### WORK ORDER
Set out the listing word for word. End with the line that contains "Image resolution: width=941".

Segment Open

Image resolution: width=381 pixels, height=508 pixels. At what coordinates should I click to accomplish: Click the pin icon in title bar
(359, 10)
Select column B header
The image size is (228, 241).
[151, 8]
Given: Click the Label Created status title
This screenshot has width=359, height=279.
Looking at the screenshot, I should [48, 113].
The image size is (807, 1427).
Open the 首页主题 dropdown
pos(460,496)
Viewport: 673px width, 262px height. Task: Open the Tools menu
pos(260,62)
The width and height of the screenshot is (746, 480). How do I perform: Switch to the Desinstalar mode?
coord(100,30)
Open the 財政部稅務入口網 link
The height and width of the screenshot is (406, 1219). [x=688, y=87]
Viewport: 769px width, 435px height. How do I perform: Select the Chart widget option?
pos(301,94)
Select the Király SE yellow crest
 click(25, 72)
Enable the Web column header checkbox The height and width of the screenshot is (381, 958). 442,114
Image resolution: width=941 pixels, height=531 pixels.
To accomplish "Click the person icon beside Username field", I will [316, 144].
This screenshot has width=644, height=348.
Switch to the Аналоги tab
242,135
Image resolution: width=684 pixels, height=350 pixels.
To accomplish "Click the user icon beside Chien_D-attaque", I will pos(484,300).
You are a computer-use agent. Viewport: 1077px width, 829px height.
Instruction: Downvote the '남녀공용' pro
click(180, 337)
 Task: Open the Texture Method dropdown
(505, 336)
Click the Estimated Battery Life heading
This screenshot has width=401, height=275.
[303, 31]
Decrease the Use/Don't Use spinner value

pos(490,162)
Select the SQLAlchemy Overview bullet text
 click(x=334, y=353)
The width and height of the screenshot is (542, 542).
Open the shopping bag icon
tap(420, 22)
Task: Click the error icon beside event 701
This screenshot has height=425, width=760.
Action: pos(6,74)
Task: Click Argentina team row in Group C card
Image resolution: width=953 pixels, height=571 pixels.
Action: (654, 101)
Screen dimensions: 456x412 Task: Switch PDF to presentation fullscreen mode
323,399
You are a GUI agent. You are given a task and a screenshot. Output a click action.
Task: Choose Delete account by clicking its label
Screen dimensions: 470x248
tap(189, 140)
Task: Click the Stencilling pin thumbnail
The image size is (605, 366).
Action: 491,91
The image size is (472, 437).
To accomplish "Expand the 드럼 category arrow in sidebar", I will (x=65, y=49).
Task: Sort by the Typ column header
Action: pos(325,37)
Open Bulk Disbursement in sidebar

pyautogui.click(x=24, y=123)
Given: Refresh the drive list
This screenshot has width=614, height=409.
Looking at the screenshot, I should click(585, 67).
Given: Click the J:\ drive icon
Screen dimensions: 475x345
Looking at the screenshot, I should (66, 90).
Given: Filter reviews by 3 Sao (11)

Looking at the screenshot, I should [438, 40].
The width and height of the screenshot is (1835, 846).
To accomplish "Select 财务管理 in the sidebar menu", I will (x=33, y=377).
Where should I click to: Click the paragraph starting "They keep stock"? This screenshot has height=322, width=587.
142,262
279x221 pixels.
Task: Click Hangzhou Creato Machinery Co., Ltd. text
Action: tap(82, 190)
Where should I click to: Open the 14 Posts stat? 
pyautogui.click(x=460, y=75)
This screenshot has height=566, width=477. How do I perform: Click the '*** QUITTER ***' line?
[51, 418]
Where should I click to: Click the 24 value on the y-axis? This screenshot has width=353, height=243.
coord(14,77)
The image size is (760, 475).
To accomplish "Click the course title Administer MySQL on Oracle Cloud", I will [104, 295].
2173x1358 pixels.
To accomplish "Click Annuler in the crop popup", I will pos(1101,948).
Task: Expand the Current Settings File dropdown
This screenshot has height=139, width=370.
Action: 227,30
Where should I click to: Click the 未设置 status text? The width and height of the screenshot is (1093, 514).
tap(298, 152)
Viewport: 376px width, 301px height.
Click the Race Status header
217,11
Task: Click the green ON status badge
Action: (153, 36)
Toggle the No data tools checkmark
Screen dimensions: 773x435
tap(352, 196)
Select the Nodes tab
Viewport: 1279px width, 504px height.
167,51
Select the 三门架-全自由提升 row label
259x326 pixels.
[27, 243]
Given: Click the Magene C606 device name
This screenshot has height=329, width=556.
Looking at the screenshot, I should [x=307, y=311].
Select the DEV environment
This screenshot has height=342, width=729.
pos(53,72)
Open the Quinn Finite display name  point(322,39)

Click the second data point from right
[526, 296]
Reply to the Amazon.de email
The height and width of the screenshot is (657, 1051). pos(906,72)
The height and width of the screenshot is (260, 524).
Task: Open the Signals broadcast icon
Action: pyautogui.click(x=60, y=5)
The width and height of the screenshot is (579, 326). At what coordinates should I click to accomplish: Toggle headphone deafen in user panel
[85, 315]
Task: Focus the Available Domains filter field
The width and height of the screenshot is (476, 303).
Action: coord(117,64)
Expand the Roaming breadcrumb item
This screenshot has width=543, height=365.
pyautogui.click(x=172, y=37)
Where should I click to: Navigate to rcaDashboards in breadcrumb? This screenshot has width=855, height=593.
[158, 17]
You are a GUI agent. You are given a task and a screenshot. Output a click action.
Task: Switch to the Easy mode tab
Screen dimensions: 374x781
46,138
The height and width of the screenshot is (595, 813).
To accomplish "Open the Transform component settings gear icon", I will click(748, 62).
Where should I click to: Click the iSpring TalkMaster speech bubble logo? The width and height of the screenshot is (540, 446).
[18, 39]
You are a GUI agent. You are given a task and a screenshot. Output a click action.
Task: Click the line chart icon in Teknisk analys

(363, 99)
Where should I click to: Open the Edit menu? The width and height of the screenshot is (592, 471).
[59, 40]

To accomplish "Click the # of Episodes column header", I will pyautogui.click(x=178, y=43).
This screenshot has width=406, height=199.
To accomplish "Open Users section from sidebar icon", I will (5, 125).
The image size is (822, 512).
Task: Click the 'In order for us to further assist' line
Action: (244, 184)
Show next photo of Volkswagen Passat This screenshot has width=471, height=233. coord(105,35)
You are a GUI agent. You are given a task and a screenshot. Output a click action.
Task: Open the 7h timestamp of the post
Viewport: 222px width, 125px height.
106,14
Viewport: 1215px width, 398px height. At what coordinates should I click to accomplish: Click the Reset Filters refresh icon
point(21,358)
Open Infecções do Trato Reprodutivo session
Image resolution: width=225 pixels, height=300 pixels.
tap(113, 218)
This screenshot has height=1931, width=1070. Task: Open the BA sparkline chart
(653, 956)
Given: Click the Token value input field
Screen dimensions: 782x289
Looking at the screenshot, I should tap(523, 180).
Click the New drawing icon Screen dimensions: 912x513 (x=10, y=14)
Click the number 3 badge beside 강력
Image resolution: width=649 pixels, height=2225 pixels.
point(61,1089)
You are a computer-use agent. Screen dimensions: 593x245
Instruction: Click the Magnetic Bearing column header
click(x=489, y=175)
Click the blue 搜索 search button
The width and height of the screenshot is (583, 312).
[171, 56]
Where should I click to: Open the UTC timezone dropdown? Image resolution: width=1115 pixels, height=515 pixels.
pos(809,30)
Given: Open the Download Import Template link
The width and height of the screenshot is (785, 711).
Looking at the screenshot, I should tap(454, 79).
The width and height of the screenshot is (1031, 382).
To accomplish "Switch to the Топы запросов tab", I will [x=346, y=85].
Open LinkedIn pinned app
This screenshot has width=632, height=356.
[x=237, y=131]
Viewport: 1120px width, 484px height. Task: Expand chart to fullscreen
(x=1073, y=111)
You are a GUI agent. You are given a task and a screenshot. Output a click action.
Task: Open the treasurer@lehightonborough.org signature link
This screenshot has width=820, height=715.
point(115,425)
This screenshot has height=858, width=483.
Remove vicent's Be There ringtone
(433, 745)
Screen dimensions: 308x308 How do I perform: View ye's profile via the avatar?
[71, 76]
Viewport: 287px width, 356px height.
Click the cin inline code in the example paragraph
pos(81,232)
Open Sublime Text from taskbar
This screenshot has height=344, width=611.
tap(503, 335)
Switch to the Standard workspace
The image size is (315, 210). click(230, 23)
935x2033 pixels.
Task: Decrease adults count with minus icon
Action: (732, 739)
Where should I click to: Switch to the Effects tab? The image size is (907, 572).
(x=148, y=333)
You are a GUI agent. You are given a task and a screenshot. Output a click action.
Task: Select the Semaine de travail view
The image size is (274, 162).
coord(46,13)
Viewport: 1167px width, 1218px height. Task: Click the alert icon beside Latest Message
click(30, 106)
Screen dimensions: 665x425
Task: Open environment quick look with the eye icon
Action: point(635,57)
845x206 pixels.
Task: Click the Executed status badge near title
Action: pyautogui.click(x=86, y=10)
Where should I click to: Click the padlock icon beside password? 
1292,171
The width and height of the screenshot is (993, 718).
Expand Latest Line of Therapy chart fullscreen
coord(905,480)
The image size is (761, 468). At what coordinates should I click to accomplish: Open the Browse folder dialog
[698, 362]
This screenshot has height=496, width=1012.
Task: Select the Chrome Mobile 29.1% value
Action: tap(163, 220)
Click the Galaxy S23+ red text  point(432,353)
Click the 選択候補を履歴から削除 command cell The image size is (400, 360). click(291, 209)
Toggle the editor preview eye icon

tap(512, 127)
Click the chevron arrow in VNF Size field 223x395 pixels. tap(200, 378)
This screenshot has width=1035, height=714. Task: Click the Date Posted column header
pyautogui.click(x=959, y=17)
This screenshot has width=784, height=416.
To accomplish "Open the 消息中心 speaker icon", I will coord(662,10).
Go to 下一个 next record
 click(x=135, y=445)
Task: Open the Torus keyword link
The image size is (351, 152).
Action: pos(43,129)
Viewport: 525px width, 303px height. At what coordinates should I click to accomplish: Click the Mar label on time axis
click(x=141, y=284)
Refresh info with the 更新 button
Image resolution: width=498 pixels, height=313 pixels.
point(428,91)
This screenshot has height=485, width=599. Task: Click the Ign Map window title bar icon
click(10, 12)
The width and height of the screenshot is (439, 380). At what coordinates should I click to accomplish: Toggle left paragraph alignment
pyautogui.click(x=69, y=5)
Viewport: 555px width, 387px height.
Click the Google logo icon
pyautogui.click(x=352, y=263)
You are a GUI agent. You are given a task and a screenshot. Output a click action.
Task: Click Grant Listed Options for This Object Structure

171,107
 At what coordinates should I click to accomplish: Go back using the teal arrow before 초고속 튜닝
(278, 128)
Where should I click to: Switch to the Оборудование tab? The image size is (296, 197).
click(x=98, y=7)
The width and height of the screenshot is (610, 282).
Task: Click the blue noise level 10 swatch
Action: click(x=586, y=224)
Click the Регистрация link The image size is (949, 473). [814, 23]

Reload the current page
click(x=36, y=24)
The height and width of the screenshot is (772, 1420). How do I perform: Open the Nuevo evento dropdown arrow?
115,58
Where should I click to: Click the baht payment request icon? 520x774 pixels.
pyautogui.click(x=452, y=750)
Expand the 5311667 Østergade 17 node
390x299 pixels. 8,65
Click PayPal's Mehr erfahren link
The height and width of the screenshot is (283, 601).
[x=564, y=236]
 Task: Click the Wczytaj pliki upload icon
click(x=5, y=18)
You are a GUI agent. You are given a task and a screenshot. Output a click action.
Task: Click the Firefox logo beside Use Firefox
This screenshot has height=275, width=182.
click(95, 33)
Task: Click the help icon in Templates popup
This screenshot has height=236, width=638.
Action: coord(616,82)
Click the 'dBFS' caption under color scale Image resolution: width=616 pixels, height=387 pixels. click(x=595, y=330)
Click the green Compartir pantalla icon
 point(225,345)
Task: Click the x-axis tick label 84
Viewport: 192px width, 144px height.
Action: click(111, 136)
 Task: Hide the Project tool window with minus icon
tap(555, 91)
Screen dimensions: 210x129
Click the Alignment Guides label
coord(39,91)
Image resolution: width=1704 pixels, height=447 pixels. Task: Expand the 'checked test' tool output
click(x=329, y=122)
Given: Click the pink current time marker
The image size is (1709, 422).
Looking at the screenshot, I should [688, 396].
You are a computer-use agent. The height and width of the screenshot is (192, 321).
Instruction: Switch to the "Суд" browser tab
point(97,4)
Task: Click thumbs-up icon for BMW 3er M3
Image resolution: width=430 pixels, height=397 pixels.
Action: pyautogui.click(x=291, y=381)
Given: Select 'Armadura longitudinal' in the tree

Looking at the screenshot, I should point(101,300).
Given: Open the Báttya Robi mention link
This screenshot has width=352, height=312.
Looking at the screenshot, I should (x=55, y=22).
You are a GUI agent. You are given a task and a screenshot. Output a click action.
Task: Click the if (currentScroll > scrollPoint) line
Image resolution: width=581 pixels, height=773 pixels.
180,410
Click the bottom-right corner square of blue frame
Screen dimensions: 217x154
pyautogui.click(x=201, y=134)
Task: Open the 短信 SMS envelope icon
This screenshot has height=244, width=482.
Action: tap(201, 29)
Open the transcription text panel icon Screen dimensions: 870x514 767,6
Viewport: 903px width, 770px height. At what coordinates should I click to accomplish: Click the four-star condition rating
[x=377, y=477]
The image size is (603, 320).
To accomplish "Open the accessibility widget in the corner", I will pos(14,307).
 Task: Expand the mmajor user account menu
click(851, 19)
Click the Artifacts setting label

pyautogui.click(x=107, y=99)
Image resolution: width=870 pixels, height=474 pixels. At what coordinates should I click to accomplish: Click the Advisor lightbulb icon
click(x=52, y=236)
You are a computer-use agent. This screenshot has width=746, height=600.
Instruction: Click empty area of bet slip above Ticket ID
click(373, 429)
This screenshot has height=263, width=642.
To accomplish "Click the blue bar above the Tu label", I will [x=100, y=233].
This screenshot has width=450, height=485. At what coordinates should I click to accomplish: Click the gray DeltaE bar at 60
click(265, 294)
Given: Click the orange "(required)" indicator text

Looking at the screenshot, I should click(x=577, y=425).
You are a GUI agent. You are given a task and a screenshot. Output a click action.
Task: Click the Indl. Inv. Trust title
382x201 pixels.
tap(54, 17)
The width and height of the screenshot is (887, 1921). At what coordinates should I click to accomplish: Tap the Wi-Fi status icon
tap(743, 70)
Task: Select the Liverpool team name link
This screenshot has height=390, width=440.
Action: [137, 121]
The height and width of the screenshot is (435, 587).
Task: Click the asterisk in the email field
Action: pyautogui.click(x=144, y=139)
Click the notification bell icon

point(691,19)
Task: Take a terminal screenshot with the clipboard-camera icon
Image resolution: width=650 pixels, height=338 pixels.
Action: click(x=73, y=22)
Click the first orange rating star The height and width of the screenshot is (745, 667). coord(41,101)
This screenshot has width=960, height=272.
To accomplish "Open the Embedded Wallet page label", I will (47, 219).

Segment Closed

### ANSWER FOR THIS EXERCISE
Image resolution: width=381 pixels, height=508 pixels. At what coordinates should I click to accomplish: Click the pin icon in title bar
(359, 10)
Select column B header
The image size is (228, 241).
[151, 8]
Given: Click the Label Created status title
This screenshot has width=359, height=279.
Looking at the screenshot, I should [48, 113].
The image size is (807, 1427).
Open the 首页主题 dropdown
pos(460,496)
Viewport: 673px width, 262px height. Task: Open the Tools menu
pos(260,62)
The width and height of the screenshot is (746, 480). How do I perform: Switch to the Desinstalar mode?
coord(100,30)
Open the 財政部稅務入口網 link
The height and width of the screenshot is (406, 1219). [x=688, y=87]
Viewport: 769px width, 435px height. How do I perform: Select the Chart widget option?
pos(301,94)
Select the Király SE yellow crest
 click(25, 72)
Enable the Web column header checkbox The height and width of the screenshot is (381, 958). 442,114
Image resolution: width=941 pixels, height=531 pixels.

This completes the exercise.